A inversão da pirâmide etária chega ao Brasil, criando demandas por políticas que proporcionem uma longevidade saudável universal. Para Temporão, uma reformulação estrutural do SUS se faz necessária

© Rafa Neddermeyer/Agência Brasil

No seminário Antonio Ivo de Carvalho – Perspectivas da Saúde no Brasil, o ex-ministro da Saúde José Gomes Temporão defendeu uma reformulação estrutural do SUS, a fim de responder ao envelhecimento da população. Em sua exposição, sistematizada em documento, Temporão chama o processo de uma “Reforma Sanitária 2.0”, adjetivação que visa dimensionar a importância deste processo.

Isso porque já ao final desta década o país passará a contar, de forma inédita na história, com uma população idosa mais numerosa do que os menores de 15 anos. Tal mudança se acentuará ainda mais no decorrer do século.

Em resumo, é preciso pensar em “Uma estratégia nacional de longevidade saudável, equitativa e sustentável, tendo o SUS como eixo estruturante, articulada a financiamento público estável, regionalização efetiva, atenção primária forte, cuidados de longa duração, inovação tecnológica e enfrentamento dos determinantes sociais, ambientais e comerciais/econômicos da saúde”.

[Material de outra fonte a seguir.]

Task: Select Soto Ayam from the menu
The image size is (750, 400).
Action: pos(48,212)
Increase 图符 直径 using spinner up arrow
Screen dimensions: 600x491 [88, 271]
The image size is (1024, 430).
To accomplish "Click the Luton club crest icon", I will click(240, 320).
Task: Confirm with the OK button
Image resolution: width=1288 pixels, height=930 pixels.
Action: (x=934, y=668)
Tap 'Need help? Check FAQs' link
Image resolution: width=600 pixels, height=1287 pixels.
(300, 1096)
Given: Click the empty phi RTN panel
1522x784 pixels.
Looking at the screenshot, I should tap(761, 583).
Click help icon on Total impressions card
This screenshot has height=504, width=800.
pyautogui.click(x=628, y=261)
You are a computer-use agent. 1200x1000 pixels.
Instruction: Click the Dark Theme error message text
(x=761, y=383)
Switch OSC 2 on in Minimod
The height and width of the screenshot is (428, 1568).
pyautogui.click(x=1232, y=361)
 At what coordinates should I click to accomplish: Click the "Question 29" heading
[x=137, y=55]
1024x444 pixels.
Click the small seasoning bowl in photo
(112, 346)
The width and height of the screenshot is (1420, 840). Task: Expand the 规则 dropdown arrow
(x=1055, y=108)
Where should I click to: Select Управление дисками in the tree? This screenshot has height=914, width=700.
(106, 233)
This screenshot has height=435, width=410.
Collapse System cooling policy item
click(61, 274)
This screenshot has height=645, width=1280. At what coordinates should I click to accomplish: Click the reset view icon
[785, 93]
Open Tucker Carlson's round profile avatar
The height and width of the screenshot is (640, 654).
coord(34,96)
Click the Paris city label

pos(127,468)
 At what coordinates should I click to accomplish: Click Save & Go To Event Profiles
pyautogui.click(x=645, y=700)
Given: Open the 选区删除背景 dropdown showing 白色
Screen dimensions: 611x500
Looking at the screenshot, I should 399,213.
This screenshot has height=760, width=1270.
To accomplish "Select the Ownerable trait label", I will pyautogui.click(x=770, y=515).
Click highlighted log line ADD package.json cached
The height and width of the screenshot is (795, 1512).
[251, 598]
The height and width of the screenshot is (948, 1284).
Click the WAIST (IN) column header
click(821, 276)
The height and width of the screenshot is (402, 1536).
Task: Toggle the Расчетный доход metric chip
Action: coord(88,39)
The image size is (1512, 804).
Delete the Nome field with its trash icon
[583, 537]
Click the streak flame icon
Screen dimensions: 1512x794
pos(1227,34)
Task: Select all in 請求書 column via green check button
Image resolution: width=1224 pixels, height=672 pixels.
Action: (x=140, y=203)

Como já retratado pelo Outra Saúde em algumas ocasiões, uma destas dimensões renovadas da concepção de direito à saúde envolve o cuidado e toda sua economia. Neste sentido, o Senado aprovou em março, na Comissão de Assuntos Econômicos, o reconhecimento da profissão de cuidador.

Portanto, tais objetivos exigirão a combinação da ação política de outros setores. Afinal, a mudança demográfica incidirá na população economicamente ativa, padrões de produtividade, previdência, meio ambiente etc. Em suma, um debate de tamanha envergadura exigirá uma discussão ampliada de sociedade.

Para Temporão, o SUS já possui as pré-condições para avançar rumo a esta produção do bem estar. Sua capilaridade territorial e conceito integral de saúde são virtudes construídas na Reforma Sanitária Brasileira. “A segunda geração deverá reorganizar o sistema. A tarefa central não é apenas ampliar a oferta de serviços, mas produzir mais anos de vida saudável, com autonomia, funcionalidade, proteção social e equidade”, defendeu.